Hendrel Entigh was running out of stall. He’d been playing the dim, out-island hick for a good half hour now, and the character was in danger of becoming too transparent for the audience. The sun was nearly to the treetops, though, and he’d given the Palins and old Tall Pines enough time, he hoped, to get into position.

“Is that all?” he asked, leaning his head and bowing slightly, the picture of obsequiousness.

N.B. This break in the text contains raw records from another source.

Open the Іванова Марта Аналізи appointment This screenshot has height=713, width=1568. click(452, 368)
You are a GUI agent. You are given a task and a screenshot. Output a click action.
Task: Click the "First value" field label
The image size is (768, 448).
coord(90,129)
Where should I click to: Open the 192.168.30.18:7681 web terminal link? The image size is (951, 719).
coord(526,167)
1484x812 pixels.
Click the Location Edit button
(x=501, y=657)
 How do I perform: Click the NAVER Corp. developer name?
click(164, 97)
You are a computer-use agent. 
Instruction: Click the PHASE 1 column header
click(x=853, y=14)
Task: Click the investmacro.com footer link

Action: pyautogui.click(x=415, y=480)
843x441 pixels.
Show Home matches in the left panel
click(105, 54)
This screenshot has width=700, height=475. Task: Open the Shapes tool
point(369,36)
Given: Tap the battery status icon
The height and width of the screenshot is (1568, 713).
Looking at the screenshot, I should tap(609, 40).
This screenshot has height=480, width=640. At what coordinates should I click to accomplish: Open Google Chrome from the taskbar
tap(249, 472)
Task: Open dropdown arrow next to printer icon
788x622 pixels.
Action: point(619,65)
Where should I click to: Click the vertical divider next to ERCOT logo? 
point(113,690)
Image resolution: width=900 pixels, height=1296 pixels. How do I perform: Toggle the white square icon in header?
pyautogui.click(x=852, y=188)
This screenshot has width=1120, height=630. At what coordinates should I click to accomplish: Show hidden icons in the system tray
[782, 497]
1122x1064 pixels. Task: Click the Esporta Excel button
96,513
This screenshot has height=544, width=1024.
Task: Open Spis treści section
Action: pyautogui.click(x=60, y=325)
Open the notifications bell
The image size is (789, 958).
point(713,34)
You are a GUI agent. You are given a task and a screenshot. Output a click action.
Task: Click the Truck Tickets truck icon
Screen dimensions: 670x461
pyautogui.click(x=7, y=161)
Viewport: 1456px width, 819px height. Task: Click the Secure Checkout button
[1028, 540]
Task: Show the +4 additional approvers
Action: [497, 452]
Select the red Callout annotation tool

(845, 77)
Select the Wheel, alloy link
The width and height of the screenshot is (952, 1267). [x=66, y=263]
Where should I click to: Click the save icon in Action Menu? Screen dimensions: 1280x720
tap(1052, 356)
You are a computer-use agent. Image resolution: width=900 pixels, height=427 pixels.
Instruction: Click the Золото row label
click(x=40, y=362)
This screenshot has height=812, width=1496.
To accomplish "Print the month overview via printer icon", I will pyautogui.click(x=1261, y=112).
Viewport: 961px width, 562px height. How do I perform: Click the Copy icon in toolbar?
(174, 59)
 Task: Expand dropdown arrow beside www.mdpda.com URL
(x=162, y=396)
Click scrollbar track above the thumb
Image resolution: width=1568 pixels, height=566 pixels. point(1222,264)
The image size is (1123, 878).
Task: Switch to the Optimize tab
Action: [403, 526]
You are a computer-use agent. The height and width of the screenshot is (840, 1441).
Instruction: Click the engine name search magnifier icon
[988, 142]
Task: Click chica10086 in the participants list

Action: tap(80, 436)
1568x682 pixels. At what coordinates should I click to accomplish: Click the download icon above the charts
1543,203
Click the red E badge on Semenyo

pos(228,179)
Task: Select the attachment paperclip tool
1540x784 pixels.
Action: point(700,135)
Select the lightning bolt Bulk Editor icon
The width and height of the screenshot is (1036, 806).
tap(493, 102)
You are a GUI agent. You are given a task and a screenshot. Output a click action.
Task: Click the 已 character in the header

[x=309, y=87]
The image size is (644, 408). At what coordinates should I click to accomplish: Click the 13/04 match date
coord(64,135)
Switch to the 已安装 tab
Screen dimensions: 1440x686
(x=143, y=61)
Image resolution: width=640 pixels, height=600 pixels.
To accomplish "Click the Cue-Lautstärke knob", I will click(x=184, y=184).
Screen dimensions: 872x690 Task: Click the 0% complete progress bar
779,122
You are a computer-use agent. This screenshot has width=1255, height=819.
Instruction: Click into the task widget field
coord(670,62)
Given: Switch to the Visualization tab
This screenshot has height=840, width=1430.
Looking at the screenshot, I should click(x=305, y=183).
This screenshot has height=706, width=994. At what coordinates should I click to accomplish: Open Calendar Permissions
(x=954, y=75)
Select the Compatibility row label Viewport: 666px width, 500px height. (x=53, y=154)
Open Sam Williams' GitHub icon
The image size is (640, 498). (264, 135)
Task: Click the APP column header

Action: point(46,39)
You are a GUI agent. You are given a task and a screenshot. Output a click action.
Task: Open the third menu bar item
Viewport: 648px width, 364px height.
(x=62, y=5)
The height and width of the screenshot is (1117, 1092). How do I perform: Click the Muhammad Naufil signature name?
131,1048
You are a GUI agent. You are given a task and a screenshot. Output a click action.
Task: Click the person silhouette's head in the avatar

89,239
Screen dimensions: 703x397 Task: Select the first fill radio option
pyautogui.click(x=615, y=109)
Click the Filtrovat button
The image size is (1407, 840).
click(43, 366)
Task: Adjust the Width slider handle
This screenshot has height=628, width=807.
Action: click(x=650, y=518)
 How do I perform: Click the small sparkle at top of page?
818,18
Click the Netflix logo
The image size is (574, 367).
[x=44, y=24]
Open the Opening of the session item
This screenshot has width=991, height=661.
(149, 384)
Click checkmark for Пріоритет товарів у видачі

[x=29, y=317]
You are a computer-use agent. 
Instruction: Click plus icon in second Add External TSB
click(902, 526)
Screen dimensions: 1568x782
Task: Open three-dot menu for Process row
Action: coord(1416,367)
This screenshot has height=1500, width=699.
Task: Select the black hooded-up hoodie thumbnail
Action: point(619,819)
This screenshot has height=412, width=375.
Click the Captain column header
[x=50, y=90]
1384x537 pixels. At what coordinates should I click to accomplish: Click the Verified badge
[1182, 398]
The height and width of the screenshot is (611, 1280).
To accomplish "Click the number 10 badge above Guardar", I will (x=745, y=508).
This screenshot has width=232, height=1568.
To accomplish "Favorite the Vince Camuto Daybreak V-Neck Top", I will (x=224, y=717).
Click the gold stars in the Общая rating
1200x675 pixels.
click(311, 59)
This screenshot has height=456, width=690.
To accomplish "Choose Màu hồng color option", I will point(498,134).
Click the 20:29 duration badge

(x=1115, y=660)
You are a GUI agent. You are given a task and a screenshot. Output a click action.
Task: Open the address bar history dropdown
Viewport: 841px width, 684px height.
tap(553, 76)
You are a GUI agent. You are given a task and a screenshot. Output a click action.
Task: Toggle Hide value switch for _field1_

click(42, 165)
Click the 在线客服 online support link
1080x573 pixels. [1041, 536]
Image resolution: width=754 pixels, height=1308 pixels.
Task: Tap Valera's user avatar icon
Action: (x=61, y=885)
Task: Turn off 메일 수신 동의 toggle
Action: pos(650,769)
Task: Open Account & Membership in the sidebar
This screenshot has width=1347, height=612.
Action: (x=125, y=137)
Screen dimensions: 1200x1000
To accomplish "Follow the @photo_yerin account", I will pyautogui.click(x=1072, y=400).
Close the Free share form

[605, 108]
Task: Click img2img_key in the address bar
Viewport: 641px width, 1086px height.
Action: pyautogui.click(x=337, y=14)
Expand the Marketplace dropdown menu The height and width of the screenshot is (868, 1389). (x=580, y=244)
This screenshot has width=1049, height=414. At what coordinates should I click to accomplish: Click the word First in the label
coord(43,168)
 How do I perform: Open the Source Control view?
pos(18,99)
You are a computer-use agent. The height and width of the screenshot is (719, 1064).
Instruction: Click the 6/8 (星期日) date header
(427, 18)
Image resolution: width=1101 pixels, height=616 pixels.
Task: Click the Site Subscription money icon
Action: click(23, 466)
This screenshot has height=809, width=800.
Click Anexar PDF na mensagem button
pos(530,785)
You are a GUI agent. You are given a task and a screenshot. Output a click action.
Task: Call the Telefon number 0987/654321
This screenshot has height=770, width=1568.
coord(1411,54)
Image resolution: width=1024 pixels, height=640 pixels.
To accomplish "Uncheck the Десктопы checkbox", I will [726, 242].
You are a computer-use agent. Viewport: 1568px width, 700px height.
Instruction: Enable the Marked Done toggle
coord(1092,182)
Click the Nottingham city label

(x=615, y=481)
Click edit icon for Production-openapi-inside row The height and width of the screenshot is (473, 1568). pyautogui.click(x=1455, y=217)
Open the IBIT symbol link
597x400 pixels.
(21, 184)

“It will do for now,” the pirate called back. “See that you’re quick about it and we shall end this unpleasantness without further injury or delay!”

Entigh nodded again and climbed slowly back into the truck. He made an operation out of starting the engine by deliberately over-choking the carburetor on the first try, nearly flooding it. He tried again, and this time he had the arrester retarded enough to get a good, loud backfire.

There was laughter coming from the wall by the time he finally allowed the truck to start and shifted into gear, backing slowly in a three point turn before lining out for the opening into the trees and the road to town.

As the truck gathered speed with its tail to the wall, he carefully adjusted the hand throttle and eased himself down onto the floorboards, moving slowly, carefully, to lie on the floor. The front wall of the truck’s bed was thicker steel than the back wall of the cabin — protection against shifting loads. Perhaps thick enough to stop a rifle bullet, but probably not. Still, it seemed worth a try.

So soon as he saw the first tree out the side window, he started counting. On three, he yanked the hand throttle all the way out, sounded the horn twice, and threw himself out of the accelerating truck and into the trees.